ES: But one thing we did learn is that historian R. Mark Benbow examined the records from Bridewell and the Alderman’s Court during the years 1565 and 1605 and found that many of the women apprehended in men’s clothing were accused of prostitution. This seems out of touch with more modern homophobic or transphobic fears of a cross-dressing woman. Dorothy Clayton, a spinster, was reported to “contrary to all honesty and womanhood commonly [go] about the City apparelled in man’s attire. She has abused her body with sundry persons and lived an incontinent [or uncontrolled] life.” But not all women were labeled sex workers by the court. Another woman, Johanna Goodman, was whipped and sent to Bridewell in 1569 for dressing as a male servant so she could accompany her soldier-husband to war.

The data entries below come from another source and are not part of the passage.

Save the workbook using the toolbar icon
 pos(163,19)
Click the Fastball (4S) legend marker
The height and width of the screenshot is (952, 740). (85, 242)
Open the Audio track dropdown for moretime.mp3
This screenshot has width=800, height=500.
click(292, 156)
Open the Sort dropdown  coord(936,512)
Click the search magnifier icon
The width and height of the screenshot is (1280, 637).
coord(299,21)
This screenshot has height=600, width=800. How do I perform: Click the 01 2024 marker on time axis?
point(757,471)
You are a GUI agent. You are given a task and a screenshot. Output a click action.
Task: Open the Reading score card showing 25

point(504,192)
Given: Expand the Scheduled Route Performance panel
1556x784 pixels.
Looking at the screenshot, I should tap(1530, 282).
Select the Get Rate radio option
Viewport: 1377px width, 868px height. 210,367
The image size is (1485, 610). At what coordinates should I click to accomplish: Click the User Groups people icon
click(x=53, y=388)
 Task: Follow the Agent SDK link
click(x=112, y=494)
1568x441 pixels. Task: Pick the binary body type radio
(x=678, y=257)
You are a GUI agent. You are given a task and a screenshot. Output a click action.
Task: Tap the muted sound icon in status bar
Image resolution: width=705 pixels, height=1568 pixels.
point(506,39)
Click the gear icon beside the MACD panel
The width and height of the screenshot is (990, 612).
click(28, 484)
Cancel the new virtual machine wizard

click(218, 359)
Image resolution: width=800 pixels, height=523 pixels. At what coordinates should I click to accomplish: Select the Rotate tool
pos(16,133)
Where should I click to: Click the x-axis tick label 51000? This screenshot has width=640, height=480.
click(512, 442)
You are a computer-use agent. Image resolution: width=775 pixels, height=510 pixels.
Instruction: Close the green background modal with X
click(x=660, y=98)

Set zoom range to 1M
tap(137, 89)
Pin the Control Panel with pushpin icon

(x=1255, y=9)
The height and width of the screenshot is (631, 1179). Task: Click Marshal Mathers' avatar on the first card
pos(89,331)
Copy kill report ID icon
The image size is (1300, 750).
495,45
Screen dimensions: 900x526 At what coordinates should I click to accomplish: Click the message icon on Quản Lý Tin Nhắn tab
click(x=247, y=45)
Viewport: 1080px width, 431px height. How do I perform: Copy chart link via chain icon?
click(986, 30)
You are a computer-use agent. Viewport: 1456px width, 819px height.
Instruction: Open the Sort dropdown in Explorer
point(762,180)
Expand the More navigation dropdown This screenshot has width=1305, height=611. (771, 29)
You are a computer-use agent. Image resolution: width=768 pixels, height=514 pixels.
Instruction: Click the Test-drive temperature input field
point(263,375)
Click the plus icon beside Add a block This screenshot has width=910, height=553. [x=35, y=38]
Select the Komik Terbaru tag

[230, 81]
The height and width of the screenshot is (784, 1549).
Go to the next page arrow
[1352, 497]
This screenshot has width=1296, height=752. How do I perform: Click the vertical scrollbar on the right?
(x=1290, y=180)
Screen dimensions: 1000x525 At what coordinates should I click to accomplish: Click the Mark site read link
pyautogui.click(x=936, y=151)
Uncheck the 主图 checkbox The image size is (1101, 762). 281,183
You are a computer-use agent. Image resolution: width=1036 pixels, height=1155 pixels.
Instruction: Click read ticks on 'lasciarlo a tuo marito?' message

KS: Other records document that some women were in service or employed to London tavernkeepers or tradesmen; some wore male clothing for protection traveling the city; and, yes, some might have been sex workers. But, to be honest, these records don’t tell us all that much about the women in question, aside from their crime. Regardless of their motivation, to early modern English society, their crossdressing was a demonized sign that they were sexually available. This is because women of the time were viewed as creatures of strong sexual appetites needing strict regulation. According to the time, sexual desire indicates both women's inferiority, as well as the justification for her control by men. Women who took men’s clothes had symbolically left their proper, subordinate positions and became masterless women, a threat to society.

ES: This fear was so great that pamphleteers got creative, as well as offensive, when writing against cross-dressing. For example, Hic Mulier, an anonymous pamphlet published in 1620, condemned transvestism in response to women wearing men’s apparel. The socially conservative pamphleteer and other social-conservative objectors argued that transvestism is an affront to nature, the Bible, the Great Chain of Being and society. The author writes: “If this [cross-dressing] bee not barbarous, make the rude Scitian, the untamed Moore, the naked Indian, or the wild Irish, Lords and Rulers of well governed Cities.” This author is sexist and also…  racist and prejudiced.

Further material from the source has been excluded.